READING PASSAGE START
After seeing three of my recent postings that featured unopened tulips, some readers might come to the erroneous conclusion that I don’t like the colorful flowers of blooming tulips. How could that be possible? Everyone seems to like the cheery colors of tulips.
My neighbor, and fellow photographer and blogger Cindy Dyer, has planted quite a variety of tulips in her garden and I recently took some photos of two very different species. The first is a small, delicate tulip know as the “Lady Jane” (Tulipa clusiana var. ‘Lady Jane’). I am not sure that I have every seen a more petite tulip and I really like its subtle colors.
The second tulip is big and bold and multi-colored, almost a visual equivalent of shouting. This style of tulip is known as a “broken” tulip, because of the way that the colors are broken, resulting in intricate bars, stripes, streaks, featherings, or flame-like effects of different colors on the petals. According to Wikipedia, this effect was originally produced by a tulip-breaking virus, and bulbs with this effect went for exorbitant prices in 17th century Netherlands, during a period known as “tulip mania.” Today, tulips displaying a “broken” effect are stable variants and the result of breeding, not viral infection.
© Michael Q. Powell. All rights reserved
The story of people giving everything they owned for tulip bulbs has always fascinated me. I’ve never figured out if they did it for the love of beauty or if they were trying to out do each other. Or maybe they thought they could make money.
READING PASSAGE END
• WORK REQUEST
In the text about tulips, what originally produced the "broken" color effect on tulip petals?
DATASET EXTRACT START
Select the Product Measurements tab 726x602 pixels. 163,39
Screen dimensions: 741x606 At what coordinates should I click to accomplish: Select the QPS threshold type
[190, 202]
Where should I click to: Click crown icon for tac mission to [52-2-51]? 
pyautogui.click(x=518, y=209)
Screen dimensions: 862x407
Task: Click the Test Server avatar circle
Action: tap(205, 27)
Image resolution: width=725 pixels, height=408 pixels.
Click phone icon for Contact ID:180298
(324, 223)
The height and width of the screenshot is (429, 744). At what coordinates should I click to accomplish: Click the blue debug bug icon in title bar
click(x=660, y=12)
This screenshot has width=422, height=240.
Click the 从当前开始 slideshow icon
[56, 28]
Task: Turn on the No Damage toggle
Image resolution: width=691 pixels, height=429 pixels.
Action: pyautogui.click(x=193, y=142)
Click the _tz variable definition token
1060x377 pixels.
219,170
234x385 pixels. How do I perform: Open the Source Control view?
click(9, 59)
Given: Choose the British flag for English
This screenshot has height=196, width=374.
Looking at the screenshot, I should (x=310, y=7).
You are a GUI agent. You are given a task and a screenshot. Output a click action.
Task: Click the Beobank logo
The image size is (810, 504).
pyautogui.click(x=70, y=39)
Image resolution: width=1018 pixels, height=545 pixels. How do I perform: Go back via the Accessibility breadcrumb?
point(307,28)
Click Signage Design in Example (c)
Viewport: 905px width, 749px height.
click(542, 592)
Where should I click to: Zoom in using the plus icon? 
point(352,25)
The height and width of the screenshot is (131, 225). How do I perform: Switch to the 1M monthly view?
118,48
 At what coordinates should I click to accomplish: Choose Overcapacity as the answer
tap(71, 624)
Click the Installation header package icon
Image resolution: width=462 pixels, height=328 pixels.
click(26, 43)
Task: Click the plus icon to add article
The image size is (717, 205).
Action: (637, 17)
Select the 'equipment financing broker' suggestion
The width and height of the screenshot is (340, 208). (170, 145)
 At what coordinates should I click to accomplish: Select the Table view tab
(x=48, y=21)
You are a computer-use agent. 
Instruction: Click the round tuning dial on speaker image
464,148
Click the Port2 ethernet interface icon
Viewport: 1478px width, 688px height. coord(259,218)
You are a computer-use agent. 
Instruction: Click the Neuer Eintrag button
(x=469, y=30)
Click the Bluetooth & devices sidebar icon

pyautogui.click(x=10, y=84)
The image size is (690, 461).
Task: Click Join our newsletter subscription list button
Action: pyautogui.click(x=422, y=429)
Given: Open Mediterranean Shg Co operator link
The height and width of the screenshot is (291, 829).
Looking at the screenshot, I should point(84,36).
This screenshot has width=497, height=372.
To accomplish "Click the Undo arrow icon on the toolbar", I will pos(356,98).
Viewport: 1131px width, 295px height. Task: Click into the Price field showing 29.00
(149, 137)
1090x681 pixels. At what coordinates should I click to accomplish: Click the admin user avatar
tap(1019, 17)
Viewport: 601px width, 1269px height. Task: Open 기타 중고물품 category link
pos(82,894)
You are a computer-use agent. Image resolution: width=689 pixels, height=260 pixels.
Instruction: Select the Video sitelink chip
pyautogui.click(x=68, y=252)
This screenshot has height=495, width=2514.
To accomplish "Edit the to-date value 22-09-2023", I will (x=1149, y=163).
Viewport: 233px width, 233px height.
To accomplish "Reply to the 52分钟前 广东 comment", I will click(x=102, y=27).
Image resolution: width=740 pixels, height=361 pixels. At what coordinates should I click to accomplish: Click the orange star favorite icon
DATASET EXTRACT END
• ANSWER SPACE
A tulip-breaking virus.